### Problem statement:
Copy the passage below on momentum versus continuous force in strikes word for word.

Simple momentum vs. continuous force

Here’s a thing you’ll hear a lot: kinetic energy is mass times velocity squared, so if you can get more mass into your strikes then you’ll have more power. By moving your body into your strike, you have more mass behind the strike. Seems self-evident, right? I actually used this one myself in a lesson just last week, and it’s certainly true, but it’s not the whole story.

Another perspective: when I teach my students how to punch, I normally explain it as establishing structure through your arm and then hitting the back of that structure with your body. I teach it that way in order to make it clear that you need to move your arm before your body, reach full extension at the moment of impact, and that (most of) the power in the strike is coming from your body and not your arm. This is also not the whole story.

If you were leaping into your strike with a rigid arm, the kinetic-energy explanation would be correct. At that point, you’re effectively a thrown brick, and you’re going to deliver precisely mv2 joules of energy. Things aren’t as simple as that in a real strike, though, because your muscles are continuing to generate force up to and even after the moment of impact.

### Provided information:
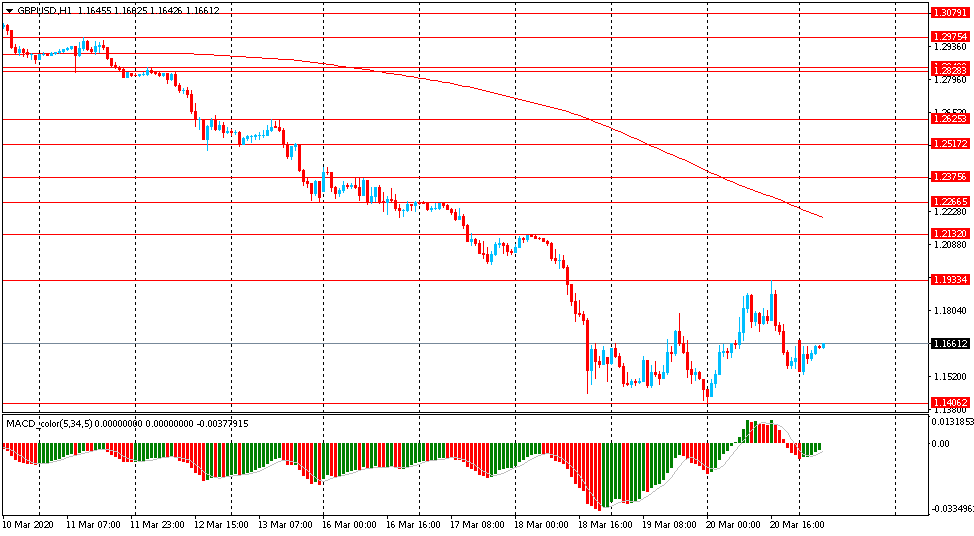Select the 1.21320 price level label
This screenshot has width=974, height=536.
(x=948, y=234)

* * *

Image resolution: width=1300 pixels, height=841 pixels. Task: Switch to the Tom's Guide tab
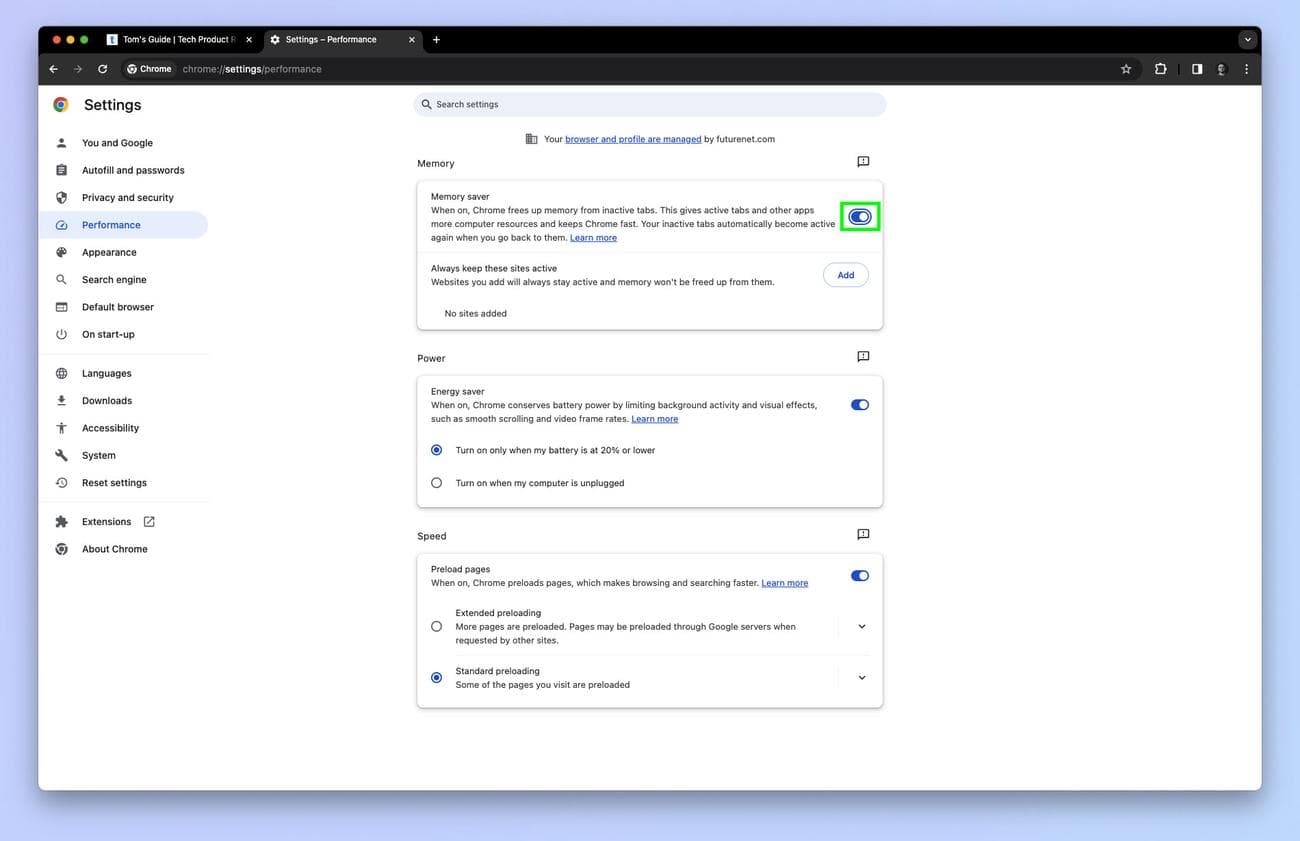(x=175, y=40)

### Exercise answer:
Simple momentum vs. continuous force

Here’s a thing you’ll hear a lot: kinetic energy is mass times velocity squared, so if you can get more mass into your strikes then you’ll have more power. By moving your body into your strike, you have more mass behind the strike. Seems self-evident, right? I actually used this one myself in a lesson just last week, and it’s certainly true, but it’s not the whole story.

Another perspective: when I teach my students how to punch, I normally explain it as establishing structure through your arm and then hitting the back of that structure with your body. I teach it that way in order to make it clear that you need to move your arm before your body, reach full extension at the moment of impact, and that (most of) the power in the strike is coming from your body and not your arm. This is also not the whole story.

If you were leaping into your strike with a rigid arm, the kinetic-energy explanation would be correct. At that point, you’re effectively a thrown brick, and you’re going to deliver precisely mv2 joules of energy. Things aren’t as simple as that in a real strike, though, because your muscles are continuing to generate force up to and even after the moment of impact.